▶ ACTIVITY: Retype each line of the data below exactly, beginning with the first and ending with the one that contains "Viewport: 750px width, 467px height.". Pictures do not belong in the copy.

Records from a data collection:
• • • • •
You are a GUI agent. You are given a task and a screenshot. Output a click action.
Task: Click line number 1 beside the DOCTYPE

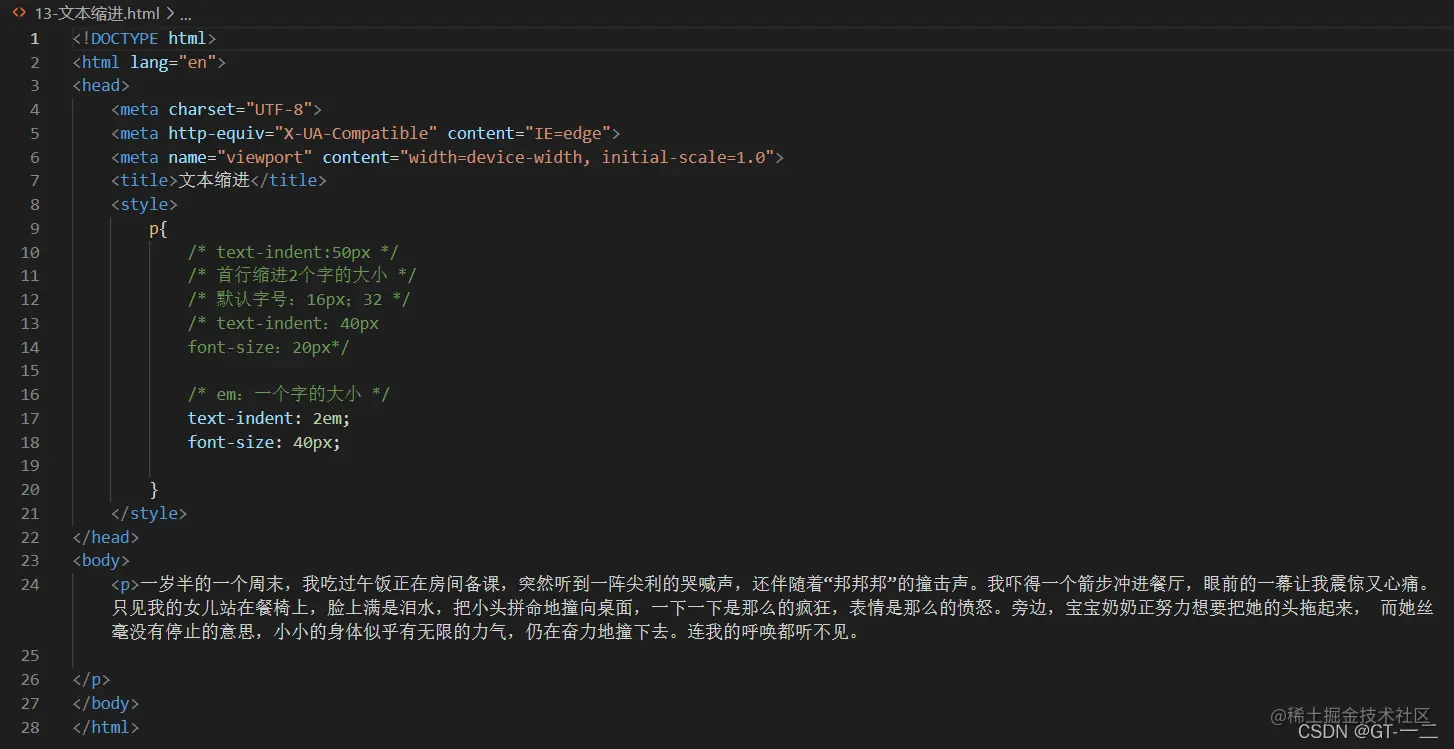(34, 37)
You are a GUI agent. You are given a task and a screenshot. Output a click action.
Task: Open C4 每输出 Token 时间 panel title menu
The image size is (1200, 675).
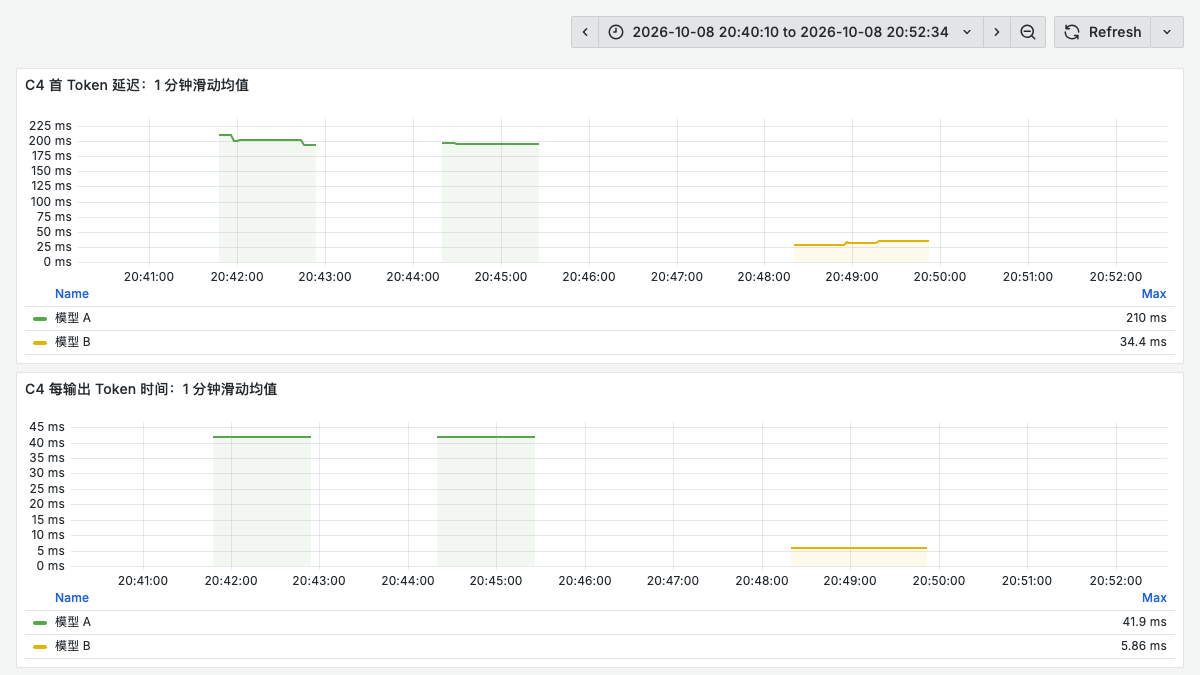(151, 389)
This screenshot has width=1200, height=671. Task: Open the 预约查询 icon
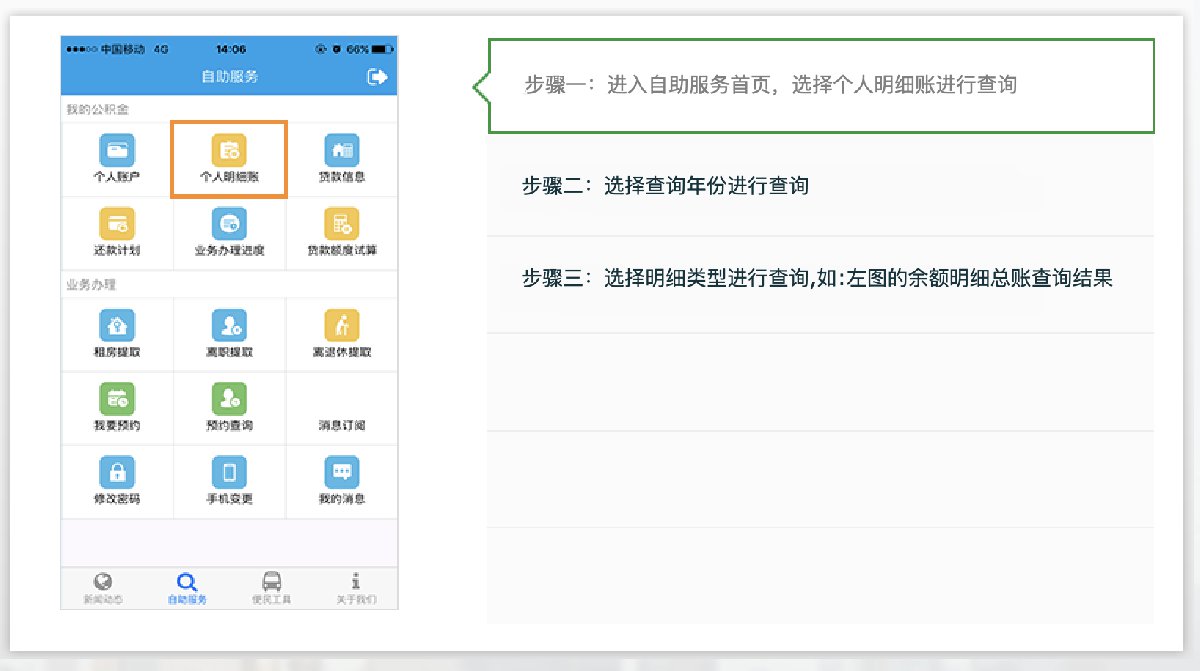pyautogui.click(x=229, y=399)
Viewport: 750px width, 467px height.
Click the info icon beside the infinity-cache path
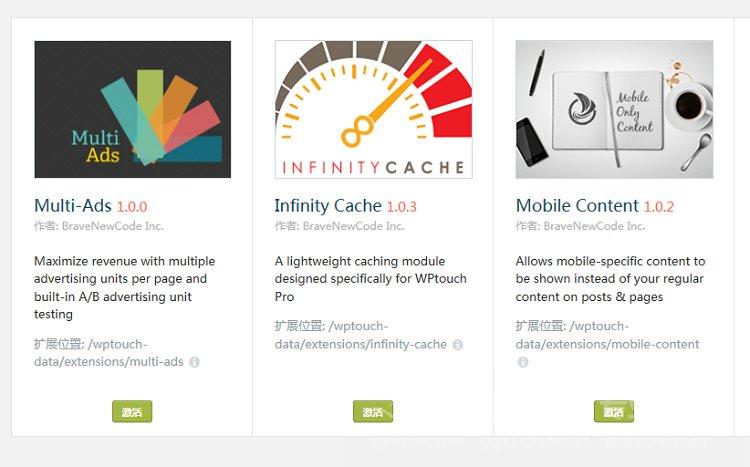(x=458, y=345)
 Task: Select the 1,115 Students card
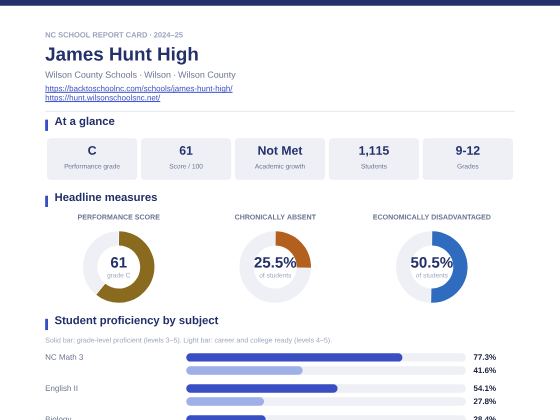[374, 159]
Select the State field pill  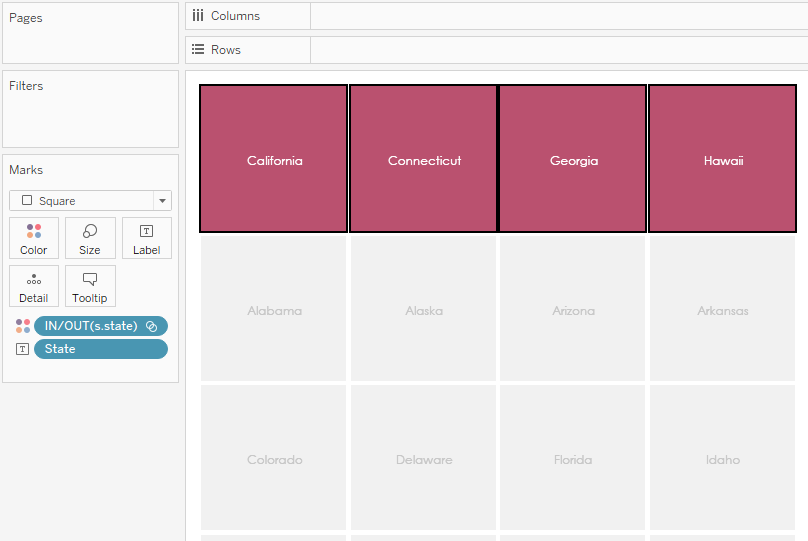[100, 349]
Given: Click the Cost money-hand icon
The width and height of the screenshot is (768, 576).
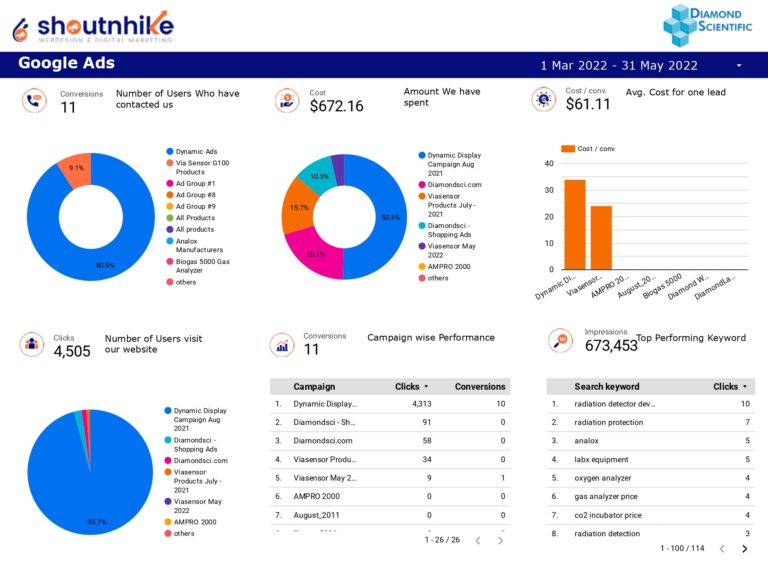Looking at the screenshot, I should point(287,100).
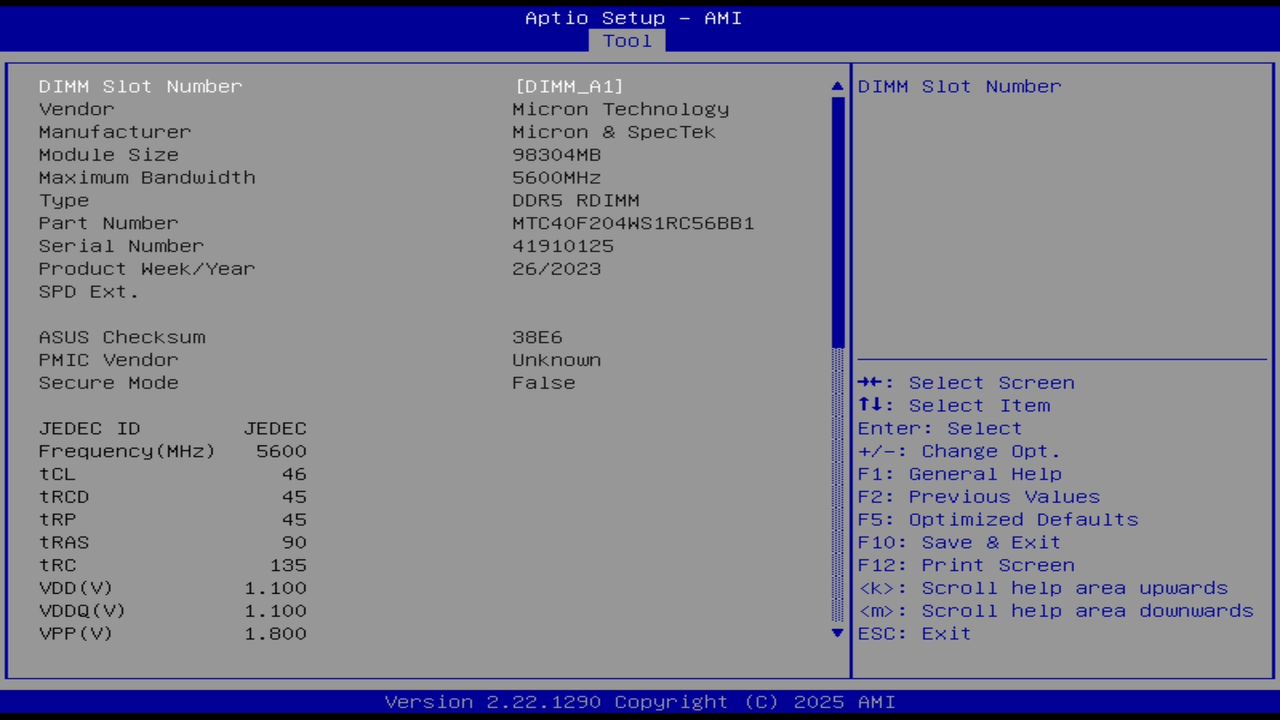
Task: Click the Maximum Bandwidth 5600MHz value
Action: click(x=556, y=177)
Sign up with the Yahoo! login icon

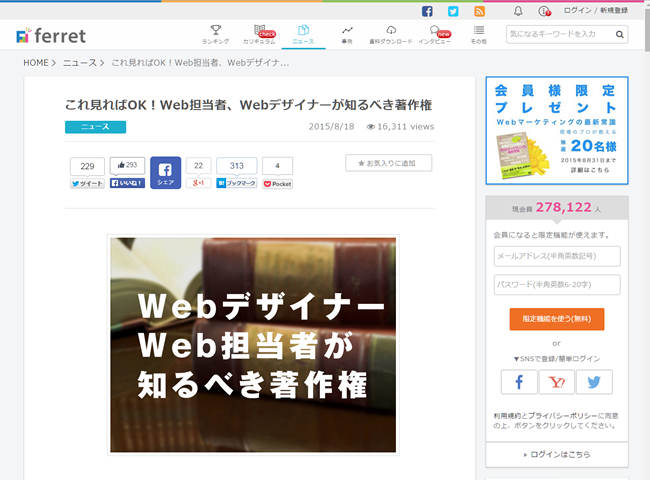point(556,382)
• • • • •
▶ WRITTEN REPLY:
You are a GUI agent. You are given a task and a screenshot. Output a click action.
Task: Click line number 1 beside the DOCTYPE

(34, 37)
You are a GUI agent. You are given a task and a screenshot. Output a click action.
Task: Open C4 每输出 Token 时间 panel title menu
The image size is (1200, 675).
(151, 389)
This screenshot has width=1200, height=671. Task: Open the 预约查询 icon
pyautogui.click(x=229, y=399)
Viewport: 750px width, 467px height.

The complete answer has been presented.